Introduction: Patients with end-stage renal disease (ESRD) frequently change renal replacement (RRT) therapy modality due to medical or social reasons. We aimed to evaluate the outcomes of patients under peritoneal dialysis (PD) according to the preceding RRT modality. Methods: We conducted a retrospective observational single-center study in prevalent PD patients from January 1, 2010, to December 31, 2017, who were followed for 60 months or until they dropped out of PD. Patients were divided into three groups according to the preceding RRT: prior hemodialysis (HD), failed kidney transplant (KT), and PD-first. Results: Among 152 patients, 115 were PD-first, 22 transitioned from HD, and 15 from a failing KT. There was a tendency for ultrafiltration failure to occur more in patients transitioning from HD (27.3% vs. 9.6% vs. 6.7%, p = 0.07). Residual renal function was better preserved in the group with no prior RRT (p < 0.001). A tendency towards a higher annual rate of peritonitis was observed in the prior KT group (0.70 peritonitis/year per patient vs. 0.10 vs. 0.21, p = 0.065). Thirteen patients (8.6%) had a major cardiovascular event, 5 of those had been transferred from a failing KT (p = 0.004). There were no differences between PD-first, prior KT, and prior HD in terms of death and technique survival (p = 0.195 and p = 0.917, respectively) and PD efficacy was adequate in all groups. Conclusions: PD is a suitable option for ESRD patients regardless of the previous RRT and should be offered to patients according to their clinical and social status and preferences.


Introdução: Pacientes com doença renal em estágio terminal (DRET) frequentemente mudam de modalidade de terapia renal substitutiva (TRS) por razões médicas ou sociais.
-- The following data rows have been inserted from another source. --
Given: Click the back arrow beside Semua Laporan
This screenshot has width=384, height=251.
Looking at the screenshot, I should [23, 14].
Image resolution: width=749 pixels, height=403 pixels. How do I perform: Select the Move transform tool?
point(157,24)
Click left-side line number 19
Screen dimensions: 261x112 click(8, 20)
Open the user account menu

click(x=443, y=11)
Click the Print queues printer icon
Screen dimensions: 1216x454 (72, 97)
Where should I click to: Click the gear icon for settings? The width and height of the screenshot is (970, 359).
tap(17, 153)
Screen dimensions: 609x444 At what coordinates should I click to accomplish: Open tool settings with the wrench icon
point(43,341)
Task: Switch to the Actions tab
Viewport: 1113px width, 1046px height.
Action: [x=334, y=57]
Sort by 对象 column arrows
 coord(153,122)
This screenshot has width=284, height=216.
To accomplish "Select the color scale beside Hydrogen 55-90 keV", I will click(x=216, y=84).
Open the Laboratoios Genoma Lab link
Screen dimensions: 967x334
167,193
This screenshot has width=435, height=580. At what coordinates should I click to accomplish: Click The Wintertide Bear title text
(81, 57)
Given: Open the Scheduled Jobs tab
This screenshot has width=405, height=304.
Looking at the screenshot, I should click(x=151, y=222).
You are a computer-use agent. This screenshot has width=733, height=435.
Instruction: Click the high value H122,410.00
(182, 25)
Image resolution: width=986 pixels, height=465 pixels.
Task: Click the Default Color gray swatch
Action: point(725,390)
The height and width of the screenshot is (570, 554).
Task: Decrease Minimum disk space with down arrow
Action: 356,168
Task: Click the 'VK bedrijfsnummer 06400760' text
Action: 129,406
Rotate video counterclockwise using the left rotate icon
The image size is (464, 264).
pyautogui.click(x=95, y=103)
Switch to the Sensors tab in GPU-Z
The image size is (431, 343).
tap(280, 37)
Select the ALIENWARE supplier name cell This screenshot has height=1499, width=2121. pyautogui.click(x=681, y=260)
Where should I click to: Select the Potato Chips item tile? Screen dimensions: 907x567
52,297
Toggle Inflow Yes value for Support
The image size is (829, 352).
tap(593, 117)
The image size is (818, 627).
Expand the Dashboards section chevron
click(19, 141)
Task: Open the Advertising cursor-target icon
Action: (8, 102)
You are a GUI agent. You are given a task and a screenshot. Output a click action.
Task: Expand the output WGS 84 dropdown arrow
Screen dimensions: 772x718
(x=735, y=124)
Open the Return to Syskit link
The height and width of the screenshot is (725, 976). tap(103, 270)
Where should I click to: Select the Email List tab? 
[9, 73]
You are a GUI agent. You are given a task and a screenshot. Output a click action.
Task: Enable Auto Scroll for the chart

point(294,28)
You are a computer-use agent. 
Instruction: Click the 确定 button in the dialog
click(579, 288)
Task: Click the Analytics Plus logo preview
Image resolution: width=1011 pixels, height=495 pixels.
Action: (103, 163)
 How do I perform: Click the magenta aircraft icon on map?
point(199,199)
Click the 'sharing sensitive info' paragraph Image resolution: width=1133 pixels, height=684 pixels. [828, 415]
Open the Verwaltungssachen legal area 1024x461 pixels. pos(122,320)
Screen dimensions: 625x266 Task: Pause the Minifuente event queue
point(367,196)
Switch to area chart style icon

Nosso objetivo foi avaliar desfechos de pacientes em diálise peritoneal (DP) segundo a modalidade anterior de TRS. Métodos: Realizamos estudo retrospectivo observacional unicêntrico, em pacientes prevalentes em DP, de 1º de janeiro de 2010 a 31 de dezembro de 2017, acompanhados por 60 meses ou até saírem de DP. Pacientes foram divididos em três grupos de acordo com a TRS anterior: hemodiálise prévia (HD), transplante renal malsucedido (TR) e DP como primeira opção (PD-first). Resultados: Entre 152 pacientes, 115 eram PD-first, 22 transitaram da HD e 15 de TR malsucedido. Houve tendência à maior ocorrência de falência de ultrafiltração em pacientes em transição da HD (27,3% vs. 9,6% vs. 6,7%; p = 0,07). A função renal residual foi melhor preservada no grupo sem TRS prévia (p < 0,001). Observou-se tendência à maior taxa anual de peritonite no grupo TR prévio (0,70 peritonite/ano por paciente vs. 0,10 vs. 0,21; p = 0,065). Treze pacientes (8,6%) tiveram um evento cardiovascular maior, cinco dos quais haviam sido transferidos de um TR malsucedido (p = 0,004). Não houve diferenças entre PD-first, TR prévio e HD prévia em termos de óbito e sobrevida da técnica (p = 0,195 e p = 0,917, respectivamente) e a eficácia da DP foi adequada em todos os grupos. Conclusões: A DP é uma opção adequada para pacientes com DRET, independentemente da TRS anterior, e deve ser oferecida aos pacientes de acordo com seu status clínico e social e suas preferências.